Note: Separate PDQ summaries on Skin Cancer Prevention, Skin Cancer Treatment, Genetics of Skin Cancer, and Levels of Evidence for Cancer Screening and Prevention Studies are also available.
The only widely proposed screening procedure for skin cancer is visual examination of the skin, including both self-examination by the patient and clinical examination by the health care provider. Mobile phone applications that evaluate skin lesions to detect skin cancer and malignant melanoma have been launched. However, the use of such applications for the assessment of skin cancer has been problematic because of the lack of evidence on the applications' diagnostic accuracy and because these applications have not been studied in large-scale screening programs.[2,3,4] The use of convolutional neural networks to classify images of melanoma and skin cancer is a growing area of research.[5,6,7]

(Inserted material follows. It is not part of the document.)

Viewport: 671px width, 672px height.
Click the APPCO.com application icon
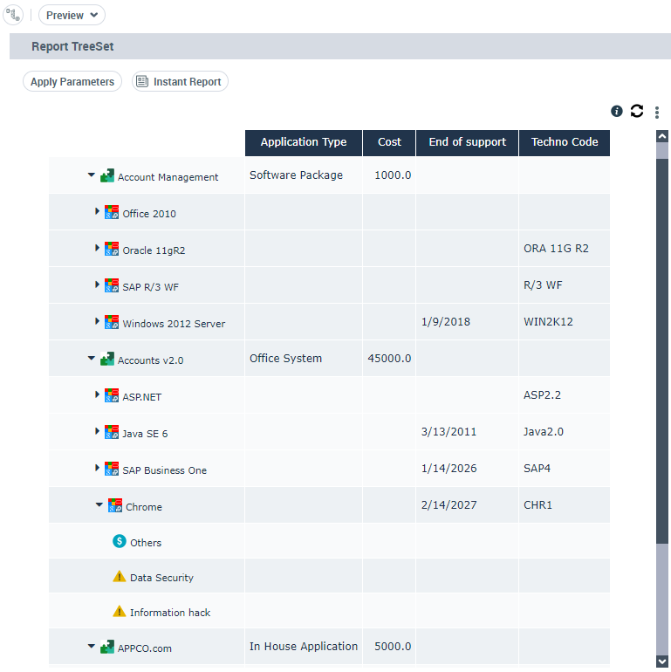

The evidence is inadequate to determine whether visual examination of the skin in asymptomatic individuals leads to a reduction in mortality from melanomatous skin cancer. Further, in asymptomatic populations, the effect of visual skin examination on mortality from nonmelanomatous skin cancers is unknown.
Magnitude of Effect: Unknown.
Based on fair—though unquantified—evidence, visual examination of the skin in asymptomatic individuals may lead to adverse consequences. These include complications of diagnostic or treatment interventions (such as poor cosmetic or functional outcomes) and the psychological effects of being labeled with a potentially fatal disease. Other harmful consequences are overdiagnosis, leading to the detection of biologically benign disease that would otherwise go undetected, and the possibility of misdiagnosis of a benign lesion as malignant.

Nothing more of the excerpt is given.